Re: [PATCH RFC 1/6] perf/x86: Add perf text poke event

From: Peter Zijlstra <peterz@infradead.org>
To: Will Deacon <will@kernel.org>
Cc: Leo Yan <leo.yan@linaro.org>, Mark Rutland <mark.rutland@arm.com>,
	Mike Leach <mike.leach@linaro.org>,
	Adrian Hunter <adrian.hunter@intel.com>,
	Ingo Molnar <mingo@redhat.com>, Borislav Petkov <bp@alien8.de>,
	"H . Peter Anvin" <hpa@zytor.com>,
	x86@kernel.org,
	Alexander Shishkin <alexander.shishkin@linux.intel.com>,
	Mathieu Poirier <mathieu.poirier@linaro.org>,
	Arnaldo Carvalho de Melo <acme@kernel.org>,
	Jiri Olsa <jolsa@redhat.com>,
	linux-kernel@vger.kernel.org
Subject: Re: [PATCH RFC 1/6] perf/x86: Add perf text poke event
Date: Mon, 11 Nov 2019 21:32:43 +0100	[thread overview]
Message-ID: <20191111203243.GT4131@hirez.programming.kicks-ass.net> (raw)
In-Reply-To: <20191111172935.GA11972@willie-the-truck>

On Mon, Nov 11, 2019 at 05:29:35PM +0000, Will Deacon wrote:
> On Mon, Nov 11, 2019 at 05:05:05PM +0100, Peter Zijlstra wrote:
> > On Mon, Nov 11, 2019 at 03:39:25PM +0000, Will Deacon wrote:
> > 
> > > Backing up though, I think I'm missing details about what this thread is
> > > trying to achieve. You're adding perf events so that coresight trace can
> > > take into account modifications of the kernel text, right?
> > 
> > Yes, because ARM-CS / Intel-PT need to know the exact text at any one
> > time in order to correctly decode their traces.
> > 
> > > If so:
> > >
> > >   * Does this need to take into account more than just jump_label()?
> > 
> > jump_label seems to be the initial target Adrian set, but yes, it needs
> > to cover 'everything'.
> 
> Including alternatives, which are what get me worried since the potential
> for recursion is pretty high there (on arm64, at least).

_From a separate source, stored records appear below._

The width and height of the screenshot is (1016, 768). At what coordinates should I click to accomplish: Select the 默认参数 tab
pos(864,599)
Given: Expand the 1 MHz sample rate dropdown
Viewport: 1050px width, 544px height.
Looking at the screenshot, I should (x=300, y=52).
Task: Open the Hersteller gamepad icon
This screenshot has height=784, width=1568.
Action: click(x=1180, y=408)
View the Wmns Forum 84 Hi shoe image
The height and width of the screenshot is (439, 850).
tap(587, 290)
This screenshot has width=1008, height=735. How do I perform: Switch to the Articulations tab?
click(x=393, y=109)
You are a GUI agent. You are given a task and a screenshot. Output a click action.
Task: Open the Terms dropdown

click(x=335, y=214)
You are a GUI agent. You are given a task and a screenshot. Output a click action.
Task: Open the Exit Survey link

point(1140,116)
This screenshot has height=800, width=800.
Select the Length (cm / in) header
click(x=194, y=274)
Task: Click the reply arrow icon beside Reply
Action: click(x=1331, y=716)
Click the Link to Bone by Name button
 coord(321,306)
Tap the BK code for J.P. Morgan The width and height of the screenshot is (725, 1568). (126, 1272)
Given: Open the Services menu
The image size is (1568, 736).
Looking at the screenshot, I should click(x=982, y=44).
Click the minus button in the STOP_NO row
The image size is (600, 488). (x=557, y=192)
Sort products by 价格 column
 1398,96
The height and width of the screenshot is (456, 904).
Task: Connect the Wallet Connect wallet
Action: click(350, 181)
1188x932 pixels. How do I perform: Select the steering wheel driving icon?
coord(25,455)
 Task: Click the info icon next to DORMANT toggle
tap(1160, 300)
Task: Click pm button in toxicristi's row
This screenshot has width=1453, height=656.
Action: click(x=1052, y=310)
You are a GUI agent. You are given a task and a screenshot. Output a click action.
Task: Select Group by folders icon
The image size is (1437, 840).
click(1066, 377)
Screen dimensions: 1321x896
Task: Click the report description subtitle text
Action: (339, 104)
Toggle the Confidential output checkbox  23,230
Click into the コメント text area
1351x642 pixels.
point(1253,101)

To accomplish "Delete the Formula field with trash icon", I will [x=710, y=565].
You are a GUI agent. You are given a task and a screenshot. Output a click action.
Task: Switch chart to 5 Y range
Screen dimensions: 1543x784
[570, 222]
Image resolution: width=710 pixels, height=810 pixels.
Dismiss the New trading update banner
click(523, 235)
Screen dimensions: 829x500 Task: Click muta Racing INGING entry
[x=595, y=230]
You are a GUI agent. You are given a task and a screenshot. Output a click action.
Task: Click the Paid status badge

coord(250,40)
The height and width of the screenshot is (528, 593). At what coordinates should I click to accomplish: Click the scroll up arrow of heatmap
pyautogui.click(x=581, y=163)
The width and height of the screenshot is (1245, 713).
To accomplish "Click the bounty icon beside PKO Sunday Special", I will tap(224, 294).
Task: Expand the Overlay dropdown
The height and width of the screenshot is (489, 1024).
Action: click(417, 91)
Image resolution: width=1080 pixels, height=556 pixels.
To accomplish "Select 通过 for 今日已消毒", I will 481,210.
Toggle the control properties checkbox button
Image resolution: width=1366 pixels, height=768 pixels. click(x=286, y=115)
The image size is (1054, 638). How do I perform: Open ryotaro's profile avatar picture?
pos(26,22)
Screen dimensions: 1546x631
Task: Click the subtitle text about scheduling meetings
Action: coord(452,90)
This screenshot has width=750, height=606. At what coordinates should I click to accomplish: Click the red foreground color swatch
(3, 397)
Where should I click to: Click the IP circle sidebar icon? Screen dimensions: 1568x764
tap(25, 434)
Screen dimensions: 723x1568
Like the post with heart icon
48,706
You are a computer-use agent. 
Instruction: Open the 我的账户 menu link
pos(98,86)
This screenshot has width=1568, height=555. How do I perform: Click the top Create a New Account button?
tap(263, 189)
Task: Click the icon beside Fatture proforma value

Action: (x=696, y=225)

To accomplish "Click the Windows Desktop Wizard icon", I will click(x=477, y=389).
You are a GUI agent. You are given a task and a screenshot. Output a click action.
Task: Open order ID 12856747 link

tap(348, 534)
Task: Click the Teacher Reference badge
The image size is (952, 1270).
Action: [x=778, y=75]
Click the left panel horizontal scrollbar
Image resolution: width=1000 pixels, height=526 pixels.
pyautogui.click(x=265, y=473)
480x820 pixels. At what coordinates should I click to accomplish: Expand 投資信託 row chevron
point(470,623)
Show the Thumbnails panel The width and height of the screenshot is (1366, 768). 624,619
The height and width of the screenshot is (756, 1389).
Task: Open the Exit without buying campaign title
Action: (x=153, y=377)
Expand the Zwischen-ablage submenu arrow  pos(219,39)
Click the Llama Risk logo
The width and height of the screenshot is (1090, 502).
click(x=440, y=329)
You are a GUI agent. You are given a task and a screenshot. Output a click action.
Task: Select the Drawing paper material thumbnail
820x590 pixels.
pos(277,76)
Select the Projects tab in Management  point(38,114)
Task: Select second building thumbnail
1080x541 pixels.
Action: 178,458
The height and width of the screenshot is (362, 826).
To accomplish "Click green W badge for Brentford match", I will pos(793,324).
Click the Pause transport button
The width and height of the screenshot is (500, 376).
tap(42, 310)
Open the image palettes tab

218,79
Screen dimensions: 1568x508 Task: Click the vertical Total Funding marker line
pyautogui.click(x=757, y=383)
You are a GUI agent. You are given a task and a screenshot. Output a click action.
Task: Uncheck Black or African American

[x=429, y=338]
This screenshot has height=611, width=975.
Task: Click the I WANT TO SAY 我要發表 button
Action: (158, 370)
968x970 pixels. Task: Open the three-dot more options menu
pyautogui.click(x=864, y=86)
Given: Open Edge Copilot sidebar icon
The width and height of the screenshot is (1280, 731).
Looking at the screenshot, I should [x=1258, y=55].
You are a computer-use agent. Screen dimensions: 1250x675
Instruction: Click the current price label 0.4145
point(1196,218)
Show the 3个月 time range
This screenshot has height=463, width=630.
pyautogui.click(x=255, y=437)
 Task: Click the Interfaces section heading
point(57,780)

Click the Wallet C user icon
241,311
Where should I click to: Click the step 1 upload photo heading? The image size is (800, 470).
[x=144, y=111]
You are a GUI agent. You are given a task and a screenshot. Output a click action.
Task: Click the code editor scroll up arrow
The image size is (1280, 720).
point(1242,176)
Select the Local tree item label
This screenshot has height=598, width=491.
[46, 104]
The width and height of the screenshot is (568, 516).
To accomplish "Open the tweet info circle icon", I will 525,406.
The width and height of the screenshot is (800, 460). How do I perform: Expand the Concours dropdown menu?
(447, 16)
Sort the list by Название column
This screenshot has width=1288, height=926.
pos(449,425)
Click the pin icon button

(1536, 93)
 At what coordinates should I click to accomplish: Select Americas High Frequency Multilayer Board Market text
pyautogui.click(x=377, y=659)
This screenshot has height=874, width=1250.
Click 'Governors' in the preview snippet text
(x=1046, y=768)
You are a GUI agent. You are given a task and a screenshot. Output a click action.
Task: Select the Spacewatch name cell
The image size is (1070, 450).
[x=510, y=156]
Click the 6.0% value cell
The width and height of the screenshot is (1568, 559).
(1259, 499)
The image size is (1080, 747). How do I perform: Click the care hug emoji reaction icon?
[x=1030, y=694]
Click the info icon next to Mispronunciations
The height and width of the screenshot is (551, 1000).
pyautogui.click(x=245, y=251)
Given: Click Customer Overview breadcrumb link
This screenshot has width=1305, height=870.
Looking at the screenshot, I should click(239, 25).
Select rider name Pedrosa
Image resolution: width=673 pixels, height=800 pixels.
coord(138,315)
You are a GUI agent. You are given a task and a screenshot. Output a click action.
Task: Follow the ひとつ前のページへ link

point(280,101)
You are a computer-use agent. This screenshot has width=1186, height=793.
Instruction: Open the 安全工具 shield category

So I had not considered alternatives because they're typically ran once
at boot (and module load) and never seen again. That would make them
just part of loading new text.

But you mentioned wanting to run them at hotplug time... which is more
'interresting'.

> > That is, all single instruction patching crud around:
> > 
> >  - optimized kprobes
> >    (regular kprobes are exempt because they rely on exceptions)
> >  - jump_labels
> >  - static_call (still pending but still)
> >  - ftrace fentry
> > 
> > We also need a solution for whole new chunks of text:
> > 
> >  - modules
> >  - ftrace trampolines
> >  - optprobe trampolines
> >  - JIT stuff
> > 
> > but that is so far not included; I had some ideas about a /dev/mem based
> > interface that would report new ranges and wait for acks (from open
> > file-desc) before freeing them.
> 
> I think that it would be nice not to end up with two very different
> interfaces for this. But I see this is still just an RFC, so maybe the
> full picture will emerge once we solve more of these use-cases.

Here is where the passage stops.